Zulmet, nurdan ebediyyen hoşlanmaz!

Karanlık, aydınlığı hiç bir zaman sevmez!

Kötü tıynetliler, iyi tabiatlı insanlardan hep nefret ederler!

İblisin tarftarları, Rahman'ın has kullarına sonsuza kadar düşmanlık edeceklerdir!..

Hasedden ve kibirden, kinden ve nefretten kalpleri karanlığın kötülük dehlizlerine prangalanmış, nursuz simalı itici meymenetsizlerin, her fırsatta böbürlenerek kendi dava adamlıklarından dem vurmalarına, kibirlenerek süslü cümlelerle attıkları, kendilerini liyakat abidesi ilan eden palavralarına aldanmayın sakın!..

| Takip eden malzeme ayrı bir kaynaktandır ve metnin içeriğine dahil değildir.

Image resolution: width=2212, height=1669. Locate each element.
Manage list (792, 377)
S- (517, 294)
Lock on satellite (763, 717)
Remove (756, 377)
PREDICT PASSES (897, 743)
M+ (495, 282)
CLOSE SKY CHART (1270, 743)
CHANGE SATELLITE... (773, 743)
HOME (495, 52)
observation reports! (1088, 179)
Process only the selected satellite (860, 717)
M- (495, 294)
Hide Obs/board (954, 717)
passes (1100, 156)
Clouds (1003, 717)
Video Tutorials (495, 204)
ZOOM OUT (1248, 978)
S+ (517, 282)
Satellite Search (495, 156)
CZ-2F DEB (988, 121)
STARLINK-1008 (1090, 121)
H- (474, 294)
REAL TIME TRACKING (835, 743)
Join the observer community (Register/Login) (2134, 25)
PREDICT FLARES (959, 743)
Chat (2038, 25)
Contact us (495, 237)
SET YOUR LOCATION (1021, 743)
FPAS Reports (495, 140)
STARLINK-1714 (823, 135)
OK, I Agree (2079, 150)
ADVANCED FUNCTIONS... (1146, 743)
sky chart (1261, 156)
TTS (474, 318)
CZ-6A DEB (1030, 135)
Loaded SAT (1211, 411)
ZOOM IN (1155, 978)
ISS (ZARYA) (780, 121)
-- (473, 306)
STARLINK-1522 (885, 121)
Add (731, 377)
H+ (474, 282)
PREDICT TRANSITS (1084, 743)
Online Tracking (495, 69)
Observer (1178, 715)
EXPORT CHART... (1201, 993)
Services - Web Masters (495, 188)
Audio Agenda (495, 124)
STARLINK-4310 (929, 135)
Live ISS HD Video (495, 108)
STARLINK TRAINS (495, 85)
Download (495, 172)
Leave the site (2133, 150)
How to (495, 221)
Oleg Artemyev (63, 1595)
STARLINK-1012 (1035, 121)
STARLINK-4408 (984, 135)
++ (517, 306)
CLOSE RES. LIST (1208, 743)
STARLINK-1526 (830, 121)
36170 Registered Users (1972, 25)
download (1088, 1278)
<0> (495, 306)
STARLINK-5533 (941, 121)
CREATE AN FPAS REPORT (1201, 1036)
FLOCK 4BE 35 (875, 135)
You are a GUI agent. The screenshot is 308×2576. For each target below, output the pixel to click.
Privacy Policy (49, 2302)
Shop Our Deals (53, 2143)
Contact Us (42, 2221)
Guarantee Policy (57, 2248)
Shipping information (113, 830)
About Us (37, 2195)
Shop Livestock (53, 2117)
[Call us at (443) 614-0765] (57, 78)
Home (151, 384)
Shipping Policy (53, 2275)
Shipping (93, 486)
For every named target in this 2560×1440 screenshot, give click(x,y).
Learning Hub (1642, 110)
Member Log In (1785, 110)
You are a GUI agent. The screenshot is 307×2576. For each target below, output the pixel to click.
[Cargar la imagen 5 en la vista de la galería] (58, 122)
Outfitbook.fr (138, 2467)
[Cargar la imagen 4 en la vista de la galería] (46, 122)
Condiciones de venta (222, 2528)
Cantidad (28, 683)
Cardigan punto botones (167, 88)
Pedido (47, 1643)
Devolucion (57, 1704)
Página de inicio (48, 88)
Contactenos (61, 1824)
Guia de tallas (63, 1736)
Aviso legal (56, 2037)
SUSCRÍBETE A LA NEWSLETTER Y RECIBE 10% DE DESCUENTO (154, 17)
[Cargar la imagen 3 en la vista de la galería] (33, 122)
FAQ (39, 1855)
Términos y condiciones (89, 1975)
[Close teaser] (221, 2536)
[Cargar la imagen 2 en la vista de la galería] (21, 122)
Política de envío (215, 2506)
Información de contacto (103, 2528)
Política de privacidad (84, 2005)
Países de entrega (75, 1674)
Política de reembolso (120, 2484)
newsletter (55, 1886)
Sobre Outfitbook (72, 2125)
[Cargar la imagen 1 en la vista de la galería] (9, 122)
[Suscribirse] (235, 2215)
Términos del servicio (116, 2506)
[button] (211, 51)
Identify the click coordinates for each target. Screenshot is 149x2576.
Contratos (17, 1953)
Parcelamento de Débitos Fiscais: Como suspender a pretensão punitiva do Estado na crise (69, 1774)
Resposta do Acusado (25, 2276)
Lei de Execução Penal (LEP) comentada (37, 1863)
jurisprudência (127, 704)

Bu modern Abdullah ibn-i Sebe'lerin, kalabalık camilere gidip gösterişle namaz kılmalarına, boy boy fotoğraflarla umre yapmalarına hiç mi hiç aldanmayın! Hiç de önemsemeyin!..

Binbir türlü bizans oyunları, çeşit çeşit çin entrikaları veya maharetli bir yalakalıkla zenginleştirilmiş hinlik içeren filmlerle ele geçirdikleri makamlarda adeta Firavun gibi davranan müptezellerin, güç sahiplerinin kapılarında yaptıkları dalkavukluk, zillet olarak kendilerine yeter de artar bile..

 

Görevi olduğu alanlarda yapması gereken işlerden komisyon kırpmadan, bir şekilde nemalanmadan ya da rüşvet almadan kılını kıpırdatmayan, bir üst makama ve daha çok paraya, lükse, konfora iştahları sürekli kabaran bu şebeklerin, statüleri yükseldikçe, aynı; ağaca çıkan maymun gibi, ağacın tepesine doğru yükseldikçe ayıp yerleri daha fazla görüldüğünden, bunlar da makamca yükseldikçe ayıpları yani eksen kayması ve nefsani arzularının esaretinde yaptıkları iyi olmayan şeylerin daha çok artması hasebiyle, insanların kendilerinden gittikçe daha fazla tiksinmeleri de zillet olarak bunlara yeter!..

 

Altında çalışanlara egosunu tatmin için kanun ve yönetmelikler kılıfıyla mobbing yapan, çevresini tehditle, şantajla susturan, edepsiz, arsız, ilkesizce iftira eden, kamunun emanet ettiği makamı, şahsi ihtirasları ve ikbali için sonuna kadar kullananların, ettikleri her zulmün bumerang gibi kendilerine dönmesi, zillet olarak yeter de artar bile..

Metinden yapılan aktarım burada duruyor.